VowpalWabbit / vowpal_wabbit

Vowpal Wabbit is a machine learning system which pushes the frontier of machine learning with techniques such as online, hashing, allreduce, reductions, learning2search, active, and interactive learning.
https://vowpalwabbit.org
Other
8.49k stars 1.93k forks source link

Sklearn adapter function `tovw` does not support unsigned integers in features #4609

Open jackgerrits opened 1 year ago

jackgerrits commented 1 year ago

Mitigation

A user should use signed integer types and not unsigned integer types when passing to the sklearn adapter functions.

Details

The tovw function uses dump_svmlight_file to convert to a format that can easily construct VW text examples.

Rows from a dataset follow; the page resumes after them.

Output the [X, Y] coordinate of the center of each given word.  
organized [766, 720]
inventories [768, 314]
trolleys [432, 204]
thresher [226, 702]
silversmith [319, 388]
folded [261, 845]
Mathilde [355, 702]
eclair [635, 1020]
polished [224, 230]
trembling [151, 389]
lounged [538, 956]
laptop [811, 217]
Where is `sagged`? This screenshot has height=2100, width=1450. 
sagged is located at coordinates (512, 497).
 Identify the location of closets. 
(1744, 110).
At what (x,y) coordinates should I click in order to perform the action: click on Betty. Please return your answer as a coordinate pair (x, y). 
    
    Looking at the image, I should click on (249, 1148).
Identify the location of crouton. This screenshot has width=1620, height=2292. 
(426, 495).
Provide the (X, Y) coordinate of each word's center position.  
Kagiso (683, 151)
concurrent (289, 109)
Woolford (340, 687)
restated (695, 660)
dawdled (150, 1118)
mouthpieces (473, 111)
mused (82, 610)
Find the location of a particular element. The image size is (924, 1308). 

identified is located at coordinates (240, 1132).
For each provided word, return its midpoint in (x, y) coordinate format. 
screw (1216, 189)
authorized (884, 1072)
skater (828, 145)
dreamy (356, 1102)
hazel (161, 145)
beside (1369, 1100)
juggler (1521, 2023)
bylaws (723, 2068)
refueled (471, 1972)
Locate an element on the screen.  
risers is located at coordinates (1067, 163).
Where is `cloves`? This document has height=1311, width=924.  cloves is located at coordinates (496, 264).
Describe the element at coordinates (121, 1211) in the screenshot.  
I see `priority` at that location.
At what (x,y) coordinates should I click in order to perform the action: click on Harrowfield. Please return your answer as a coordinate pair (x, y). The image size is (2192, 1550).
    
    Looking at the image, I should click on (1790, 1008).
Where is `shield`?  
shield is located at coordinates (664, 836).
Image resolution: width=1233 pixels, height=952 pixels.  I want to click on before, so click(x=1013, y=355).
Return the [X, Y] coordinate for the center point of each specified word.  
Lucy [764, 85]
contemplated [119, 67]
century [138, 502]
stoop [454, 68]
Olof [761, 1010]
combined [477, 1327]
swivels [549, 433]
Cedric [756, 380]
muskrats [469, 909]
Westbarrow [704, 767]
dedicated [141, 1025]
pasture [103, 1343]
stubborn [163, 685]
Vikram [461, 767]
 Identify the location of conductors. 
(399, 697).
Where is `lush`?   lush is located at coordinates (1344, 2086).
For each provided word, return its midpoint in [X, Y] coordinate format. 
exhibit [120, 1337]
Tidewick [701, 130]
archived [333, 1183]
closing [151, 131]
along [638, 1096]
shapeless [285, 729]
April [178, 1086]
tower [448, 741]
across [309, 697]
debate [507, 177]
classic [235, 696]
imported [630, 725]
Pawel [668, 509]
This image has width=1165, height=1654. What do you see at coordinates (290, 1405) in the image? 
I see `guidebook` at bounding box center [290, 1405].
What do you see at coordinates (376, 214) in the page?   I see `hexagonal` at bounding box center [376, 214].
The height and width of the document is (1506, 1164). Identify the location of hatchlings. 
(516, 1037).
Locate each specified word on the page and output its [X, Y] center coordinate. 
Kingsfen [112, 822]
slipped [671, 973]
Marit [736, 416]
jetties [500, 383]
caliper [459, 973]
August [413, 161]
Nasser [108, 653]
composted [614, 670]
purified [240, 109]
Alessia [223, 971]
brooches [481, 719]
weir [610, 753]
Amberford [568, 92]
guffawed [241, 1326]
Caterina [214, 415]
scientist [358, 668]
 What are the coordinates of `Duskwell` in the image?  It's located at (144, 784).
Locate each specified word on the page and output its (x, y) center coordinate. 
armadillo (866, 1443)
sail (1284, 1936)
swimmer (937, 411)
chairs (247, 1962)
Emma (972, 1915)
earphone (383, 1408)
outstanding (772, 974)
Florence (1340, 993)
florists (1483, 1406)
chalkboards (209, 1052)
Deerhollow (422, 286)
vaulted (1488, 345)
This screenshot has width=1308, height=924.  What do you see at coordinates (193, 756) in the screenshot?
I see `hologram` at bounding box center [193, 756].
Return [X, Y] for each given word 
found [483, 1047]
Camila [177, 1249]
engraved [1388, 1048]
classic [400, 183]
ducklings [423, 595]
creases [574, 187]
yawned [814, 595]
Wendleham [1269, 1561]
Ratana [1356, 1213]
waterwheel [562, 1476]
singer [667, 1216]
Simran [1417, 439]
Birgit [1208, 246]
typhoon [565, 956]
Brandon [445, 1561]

This function does not support input of unsigned integers, it requires signed due to the pyx code internally in sklearn.

Fails:

from vowpalwabbit.sklearn import VWRegressor
import numpy as np
import pandas as pd

X = pd.DataFrame({'a': [1]}, dtype='uint32')
y = pd.Series(np.zeros(1))

VWRegressor().fit(X, y)

Succeeds:

from vowpalwabbit.sklearn import VWRegressor
import numpy as np
import pandas as pd

X = pd.DataFrame({'a': [1]}, dtype='int32') # <-----
y = pd.Series(np.zeros(1))

VWRegressor().fit(X, y)

The same input works when passed to SKLearn itself:

from sklearn.linear_model import LinearRegression
import numpy as np
import pandas as pd

X = pd.DataFrame({'a': [1]}, dtype='uint32')
y = pd.Series(np.zeros(1))

LinearRegression().fit(X, y)

To fix this one way is to avoid using the dump_svmlight_file function. It is used currently as a way to easily convert the dataframe to vw text format.

mahimairaja commented 1 year ago

Is this issue still open?

jackgerrits commented 1 year ago

Yep! Feel free to tackle it if you'd like

manthanindane commented 1 year ago

Is this issue open? Can I work on it?